Results. For 15 of the 17 bursts, we find at least one galaxy within the searching area, and in the remaining two cases only a deep upper limit to RC and Ks can be provided. In seven cases, we discover extremely red objects in the error circles, at least four of which might be dust-enshrouded galaxies. The most remarkable case is the host of GRB 080207, which has a color of (RC − Ks)AB ~ 4.7 mag, and is one of the reddest galaxies ever associated with a GRB. As a by-product of our study we identify the optical afterglow of GRB 070517.
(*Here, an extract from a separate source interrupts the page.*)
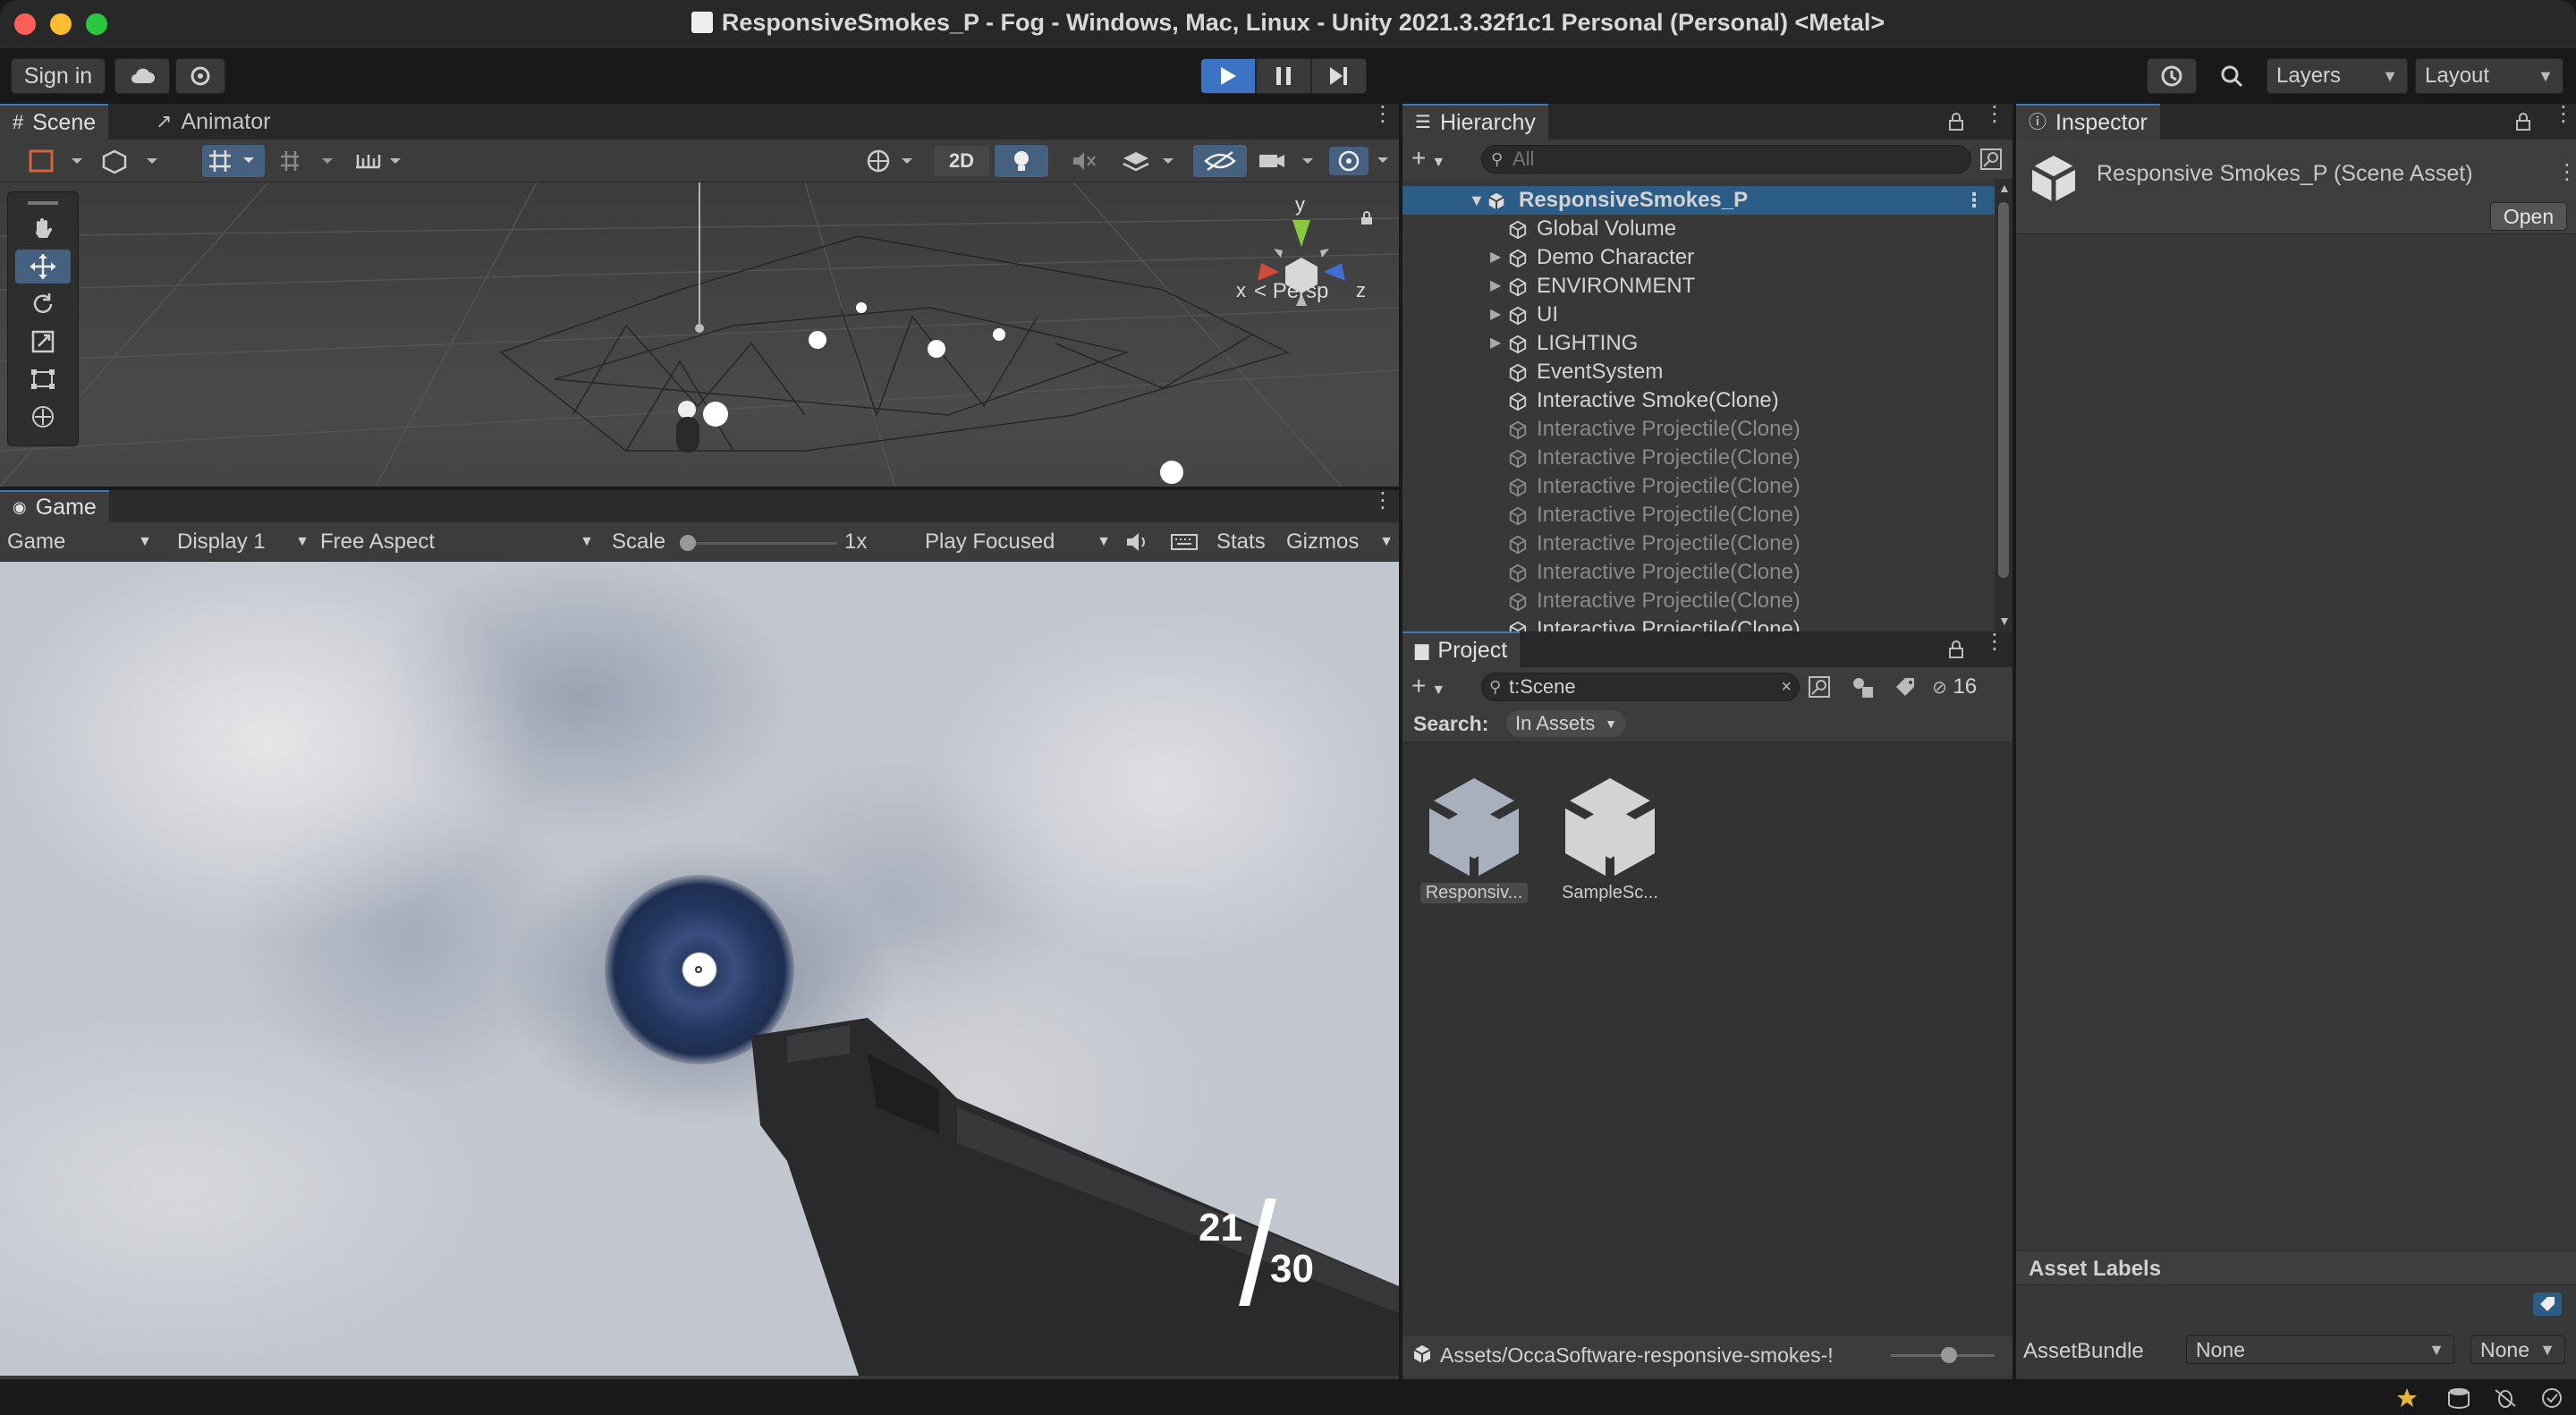 This screenshot has width=2576, height=1415. I want to click on camera-settings-button, so click(1288, 161).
Conclusions. Only a minority of optically dim afterglows are due to Lyman dropout (≲ 1/3). Extinction by dust in the host galaxies might explain all other events. Thereby, a seemingly non-negligible fraction of these hosts are globally dust-enshrouded, extremely red galaxies. This suggests that at least a fraction of GRB afterglows trace a subpopulation of massive starburst galaxies, which are markedly different from the main body of the GRB host galaxy population, namely the blue, subluminous, compact galaxies.
Key words: gamma-ray burst: general / galaxies: high-redshift
Based on observations collected at the Very Large Telescope of the European Southern Observatory, Paranal, Chile (ESO programmes 381.A-0647, 383.A-0399, 384.A-0414; PI: S. Klose; 081.D-0739, PI: A. Rossi, and 086.A-0533, PI: T. Krühler), GROND (PI: J. Greiner), and the Kitt Peak National Observatory (Program ID 2008B-0070; PI: A. C. Updike). Other observations are obtained from the ESO/ST-ECF Science Archive Facility.